The dynamics behind Lebanon’s trashed state
Beirut - Deeply divided between rival sectarian groups, Lebanon has been ruled since independence in 1943 by a system of power-sharing among Muslims and Christians, but the system of allocating public office and electoral seats according to quotas has inflamed and entrenched sectarianism.
A wasta, or “who you know”, system has emerged within the public sector nurtured by religious loyalties, while sectarian solidarity shields officials from public accountability.
Meanwhile, populist political patrons head sectarian networks of close-knit families which are protected by armed militias and sponsored by foreign states. These networks have come to penetrate every aspect of Lebanese public life.
Like its predecessors, the 2-year-old national government of Prime Minister Tammam Salam has failed to reach consensus on any major or minor issue of national interest. The ministers from across the sectarian spectrum, representing different patrons, have been split on issues from Hezbollah’s military role in Syria, to managing basic services such as rubbish collection.

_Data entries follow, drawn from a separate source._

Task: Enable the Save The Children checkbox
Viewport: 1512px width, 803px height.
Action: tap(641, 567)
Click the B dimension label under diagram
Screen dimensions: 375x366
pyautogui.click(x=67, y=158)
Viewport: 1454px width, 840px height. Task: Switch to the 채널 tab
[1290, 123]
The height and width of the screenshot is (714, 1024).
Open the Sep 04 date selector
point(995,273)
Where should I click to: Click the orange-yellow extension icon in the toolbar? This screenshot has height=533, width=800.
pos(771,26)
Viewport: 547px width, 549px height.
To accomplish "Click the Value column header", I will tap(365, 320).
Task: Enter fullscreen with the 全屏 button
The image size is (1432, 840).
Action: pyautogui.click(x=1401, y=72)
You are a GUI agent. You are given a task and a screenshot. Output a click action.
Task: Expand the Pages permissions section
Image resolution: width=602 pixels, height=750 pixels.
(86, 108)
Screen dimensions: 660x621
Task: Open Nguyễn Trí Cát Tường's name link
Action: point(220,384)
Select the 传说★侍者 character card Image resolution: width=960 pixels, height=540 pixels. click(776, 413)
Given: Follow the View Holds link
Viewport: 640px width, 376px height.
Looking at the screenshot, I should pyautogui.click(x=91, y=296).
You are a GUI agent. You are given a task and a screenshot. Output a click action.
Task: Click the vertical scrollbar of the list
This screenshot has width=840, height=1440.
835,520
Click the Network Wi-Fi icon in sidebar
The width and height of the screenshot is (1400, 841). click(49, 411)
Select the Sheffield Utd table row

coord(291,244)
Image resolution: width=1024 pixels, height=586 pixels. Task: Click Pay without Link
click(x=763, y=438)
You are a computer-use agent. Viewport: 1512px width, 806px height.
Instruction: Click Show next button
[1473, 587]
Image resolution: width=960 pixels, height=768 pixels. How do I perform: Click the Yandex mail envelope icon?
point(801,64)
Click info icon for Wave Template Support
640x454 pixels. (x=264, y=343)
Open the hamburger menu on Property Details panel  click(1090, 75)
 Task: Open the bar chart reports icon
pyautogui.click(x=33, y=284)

After all, any Hezbollah retreat from Syria could be interpreted as Shia weakness, while locating a waste landfill site in any area could be labelled a conspiracy against its inhabitants and their sect.
The rubbish issue is not the first crisis to have triggered public outrage against government paralysis. Yet it is the first since the civil war began in 1975 to bring together anti-government protesters from all walks of sectarian and political life; a promising civil movement that presents itself as a unifying national alternative to the fragmented sectarian order.
During an August 29th demonstration in Beirut, called by the “You Stink” group, banners condemned political tycoons passing power to their heirs and long-feared sectarian were depicted in photos associating them with corruption. But despite the need to reform sectarian politics, the protesters have been conscious of their limitations and focused on demanding solutions to immediate problems.
The growing opposition has nevertheless exposed a fast-decaying order that is neither able to accommodate sectarian interests, nor respond to citizens’ grievances. Lebanon’s sects have meanwhile declined in their strategic importance to regional powers.
With the exception of Hezbollah which is important to Iran due to its role in Syria and opposing Israel, the other sectarian parties have dramatically lost relevance to their sponsors. Perhaps that has been among the main reasons why sectarian elites have been in no hurry to hold elections, twice extending the mandate of parliament and keeping the president’s office vacant.
To compensate for declining foreign support, the unchecked sectarian leadership has been immersed in private wheeling and dealing while using up public funds. So while fetid piles of rubbish were suffocating the streets of their constituents, sectarian elites were locked in argument over awarding profitable contracts to waste collection companies.
The sectarian establishment is “stinking” and more Lebanese than ever are wondering whether this latest episode is the straw that will break the camel’s back.
It is evident that the confessional state is in a very precarious position. With a vacant presidential post and a parliament which has extended its own term, the resignation of the Salam government is sure to plunge the country into a constitutional crisis. Neither a new government can be formed, nor can a parliamentary election be convened without a president.
There are suspicions that Hezbollah and its main ally, Christian leader Michel Aoun, intend to drive the current crisis towards an impasse that necessitates a “national foundation conference” which they would view as an opportunity to tip the balance of power in their favour.
Hezbollah’s close ally and House Speaker Nabih Berri is testing the water by calling for a National Dialogue Conference to address the stalemate. The gathering would reflect changing sectarian balances of power with motions to revise electoral rules along with the powers of the prime minister and cabinet jurisdictions topping the agenda. Absent from the discussion are previous conference declarations which have stipulated Lebanese neutrality in the Syrian conflict and a national defence strategy to disarm Hezbollah.
In the meantime, the civil protest movement has gained ground and exerted more pressure for reform. Disenchanted with sectarianism, the young “You Stink” protesters have revived hopes for a civil state and a “third way”.